Open jiahao opened 4 years ago
@quinnj this example only segfaults with JSON3; JSON is fine.
This is triggered by splatting a large number of arguments (12608) with several different types. It looks like JSON3 uses a greater variety of types, which explains the difference.
We should probably detect this case (there is an assertion for it, in fact) and throw a StackOverflowError, which would be better than crashing (probably?).
I get the same problems even if splatted types are homogenous.
Here is the code using DataFrames.jl 0.21.2:
using DataFrames
df = DataFrame(rand(100, 1000))
select(df, All() => ByRow((x...) -> sum(x)))
Not going into details the core thing is that the last line internally splats 1000 elements in a function call (but they are homogenous - all are Float64
).
Now on Julia nightly when I try to run it I get on Linux:
julia> select(df, All() => ByRow((x...) -> sum(x)))
Killed
and on Julia 1.4.2 there are many pages of errors ending with:
jfptr_typeinf_ext_1.clone_1 at /home/bkamins/julia/lib/julia/sys.so (unknown line)
_jl_invoke at /buildworker/worker/package_linux64/build/src/gf.c:2145 [inlined]
jl_apply_generic at /buildworker/worker/package_linux64/build/src/gf.c:2323
jl_apply at /buildworker/worker/package_linux64/build/src/julia.h:1700 [inlined]

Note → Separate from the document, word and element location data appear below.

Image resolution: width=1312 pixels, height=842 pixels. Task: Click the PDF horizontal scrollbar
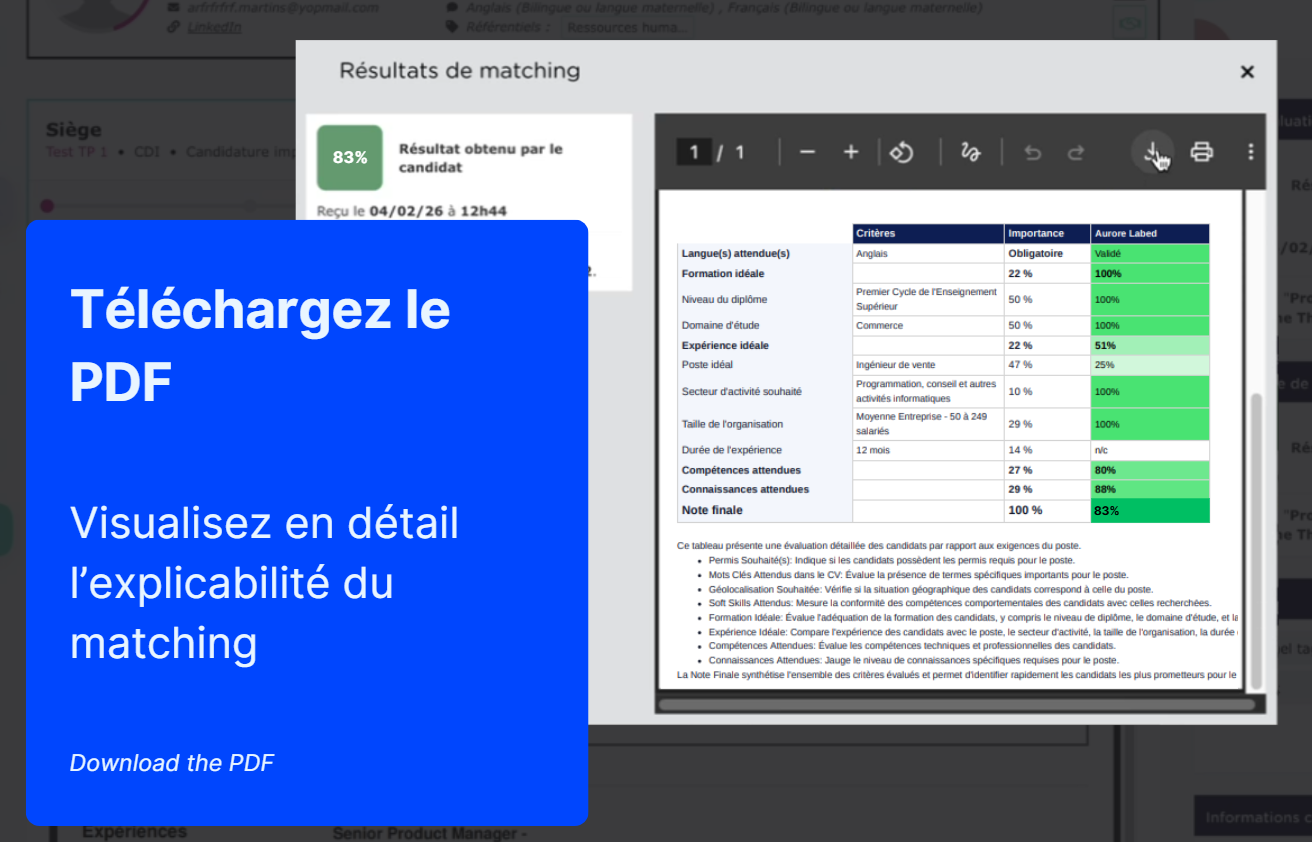point(956,704)
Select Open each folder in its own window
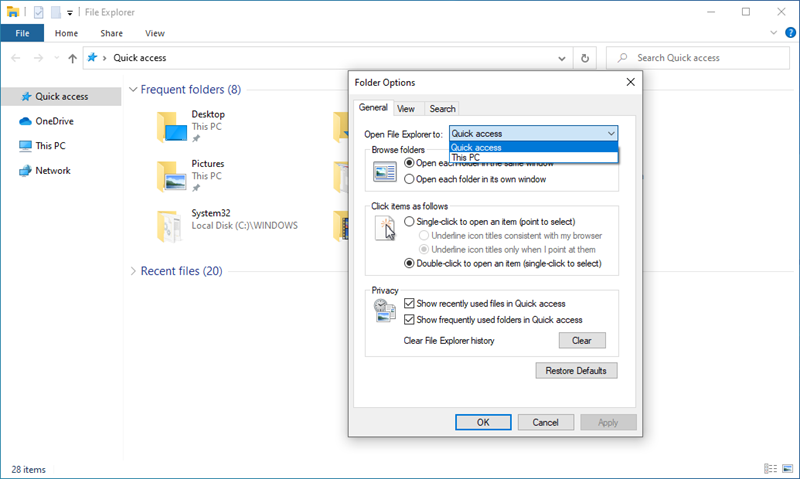This screenshot has width=800, height=479. point(409,179)
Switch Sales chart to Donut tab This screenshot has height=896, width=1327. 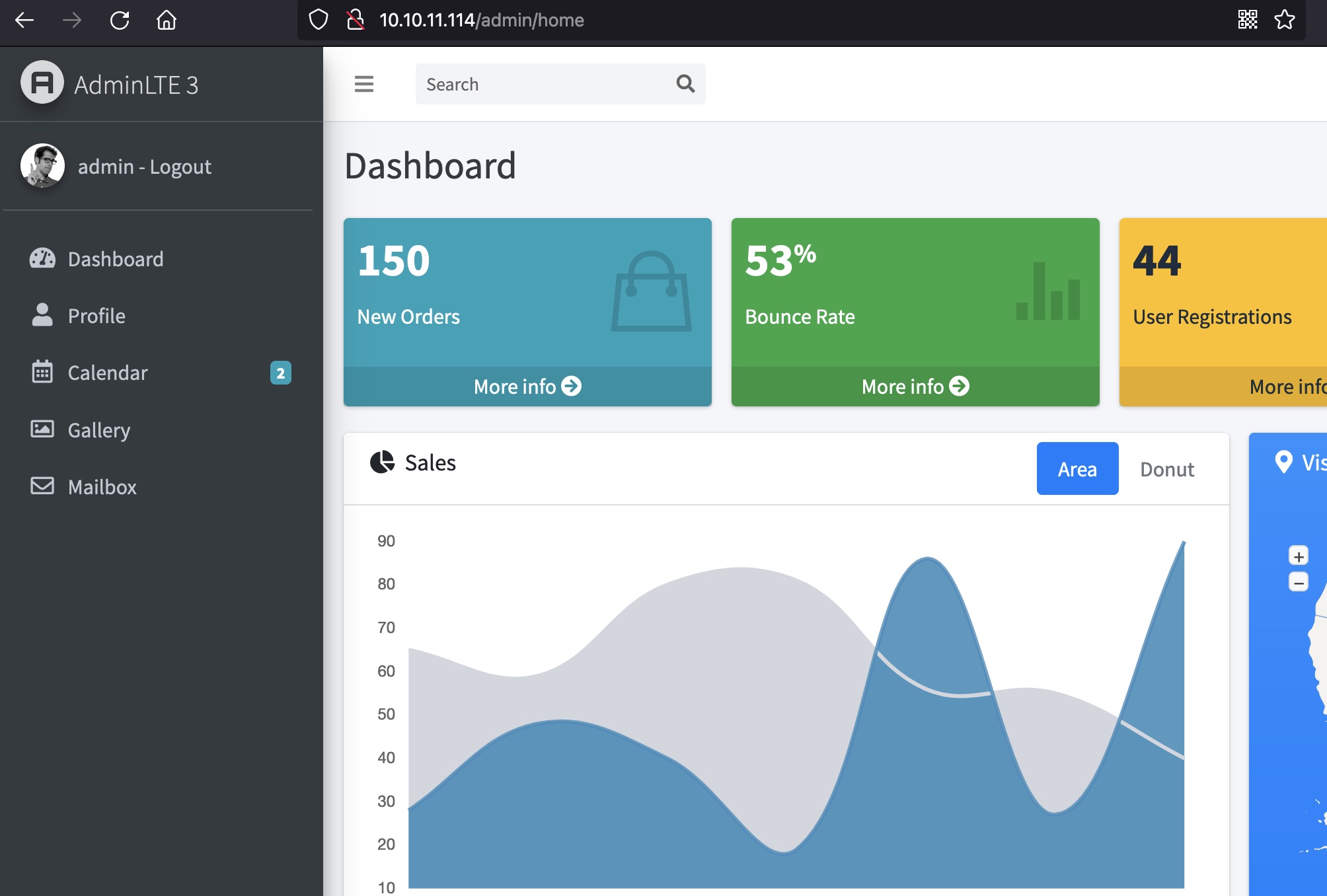(x=1166, y=469)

jl_type_infer at /buildworker/worker/package_linux64/build/src/gf.c:213
jl_compile_method_internal at /buildworker/worker/package_linux64/build/src/gf.c:1888
_jl_invoke at /buildworker/worker/package_linux64/build/src/gf.c:2154 [inlined]
jl_apply_generic at /buildworker/worker/package_linux64/build/src/gf.c:2323
materialize at ./broadcast.jl:820 [inlined]
ByRow at /home/bkamins/.julia/packages/DataFrames/kwVTY/src/abstractdataframe/selection.jl:30
_jl_invoke at /buildworker/worker/package_linux64/build/src/gf.c:2159 [inlined]
jl_apply_generic at /buildworker/worker/package_linux64/build/src/gf.c:2323
jl_apply at /buildworker/worker/package_linux64/build/src/julia.h:1700 [inlined]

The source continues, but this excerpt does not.